2. Protect your intellectual property. The value of your brand and your product lies in your imagination and creativity. Protect your intellectual property by registering trademarks and filing for patents. Have a coherent software strategy, by open sourcing your code or protecting it through copyright or as a trade secret. Know the origin of the code you’re integrating in your product: you could have bad surprises when your product becomes successful and someone sues you for copyright infringement.


3. Manage confidentiality properly. At the very early stages of your adventure, you will need to talk to partners, investors, banks, venture capital firms, service providers, friends. Ask them to sign a simple 1-page bilateral NDA before sharing sensitive information with them. The vast majority of times, they’ll sign it, appreciating that you intend to share all details of your business and you’re serious about closing the deal with them. If they don’t want to sign (it often happens with venture capital firms worried that they might be prevented from investing in similar businesses), share only the information strictly necessary to achieve what you need.
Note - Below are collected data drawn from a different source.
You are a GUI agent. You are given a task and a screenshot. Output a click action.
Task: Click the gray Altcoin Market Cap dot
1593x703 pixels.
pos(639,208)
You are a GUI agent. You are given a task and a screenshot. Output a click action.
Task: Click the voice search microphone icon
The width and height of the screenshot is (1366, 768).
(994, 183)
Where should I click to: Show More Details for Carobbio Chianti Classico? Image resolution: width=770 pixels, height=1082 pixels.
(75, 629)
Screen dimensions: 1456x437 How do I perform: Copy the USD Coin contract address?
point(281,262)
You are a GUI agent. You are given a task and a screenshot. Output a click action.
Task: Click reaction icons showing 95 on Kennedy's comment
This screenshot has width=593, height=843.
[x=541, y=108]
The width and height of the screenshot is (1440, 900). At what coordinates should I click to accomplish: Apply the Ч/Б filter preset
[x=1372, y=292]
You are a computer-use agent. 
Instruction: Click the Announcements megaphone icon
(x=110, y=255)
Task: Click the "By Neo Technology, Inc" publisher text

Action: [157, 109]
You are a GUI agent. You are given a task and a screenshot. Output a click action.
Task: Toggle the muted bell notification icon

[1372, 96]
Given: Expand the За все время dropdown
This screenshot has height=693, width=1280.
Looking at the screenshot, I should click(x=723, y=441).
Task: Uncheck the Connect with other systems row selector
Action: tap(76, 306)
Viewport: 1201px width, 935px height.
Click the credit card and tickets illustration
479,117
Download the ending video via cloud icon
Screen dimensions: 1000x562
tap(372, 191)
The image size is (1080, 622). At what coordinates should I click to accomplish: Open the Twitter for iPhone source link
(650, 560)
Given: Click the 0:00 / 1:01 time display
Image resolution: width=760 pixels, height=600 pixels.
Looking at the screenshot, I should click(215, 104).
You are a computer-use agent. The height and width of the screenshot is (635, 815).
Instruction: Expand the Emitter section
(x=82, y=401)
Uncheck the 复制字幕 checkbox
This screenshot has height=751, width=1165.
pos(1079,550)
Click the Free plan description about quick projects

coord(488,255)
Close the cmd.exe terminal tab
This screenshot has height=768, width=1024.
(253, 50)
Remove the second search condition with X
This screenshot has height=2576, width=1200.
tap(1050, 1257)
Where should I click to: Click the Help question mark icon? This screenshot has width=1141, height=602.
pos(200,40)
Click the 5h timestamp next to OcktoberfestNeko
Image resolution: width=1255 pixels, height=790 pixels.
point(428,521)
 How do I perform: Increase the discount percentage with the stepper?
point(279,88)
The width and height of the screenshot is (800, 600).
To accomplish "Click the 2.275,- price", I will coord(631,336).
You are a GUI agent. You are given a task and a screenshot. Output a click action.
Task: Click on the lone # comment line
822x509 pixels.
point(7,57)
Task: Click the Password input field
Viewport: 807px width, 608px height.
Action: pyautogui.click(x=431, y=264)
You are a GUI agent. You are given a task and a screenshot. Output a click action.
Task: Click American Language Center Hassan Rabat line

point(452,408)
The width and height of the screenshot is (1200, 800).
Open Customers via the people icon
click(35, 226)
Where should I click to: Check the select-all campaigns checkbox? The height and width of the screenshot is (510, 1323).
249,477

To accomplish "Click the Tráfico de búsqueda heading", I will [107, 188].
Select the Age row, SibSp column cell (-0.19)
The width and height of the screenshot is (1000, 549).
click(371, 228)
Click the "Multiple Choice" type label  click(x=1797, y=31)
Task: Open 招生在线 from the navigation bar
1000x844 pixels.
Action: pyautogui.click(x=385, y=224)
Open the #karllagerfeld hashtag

4. Build your digital product following privacy-by-design principles. Fines are getting higher and higher (from 2018, EU regulators will have the authority to impose fines of up to 4% global revenues for infringements). Most importantly, users value the protection of their data and data breaches have a massive impact on brand perception: after the Yahoo! Data breach scandal broke out, Verizon slashed its price tag by $350 million (approximately 8% off the original offering price).


5. (should be tip one really). Choose the right corporate structure and country to set up your business. Make that choice not on the basis of cost, but considering your short and mid-term vision. Pick the structure that offers the balance you need between flexibility, access to capital sources, ease of international expansion.



Imagen destacada: Buddy TV
Robert Duvall (as Tom Hagen)and Marlon Brando (as Don Vito Corleone) – The Godfather (1972)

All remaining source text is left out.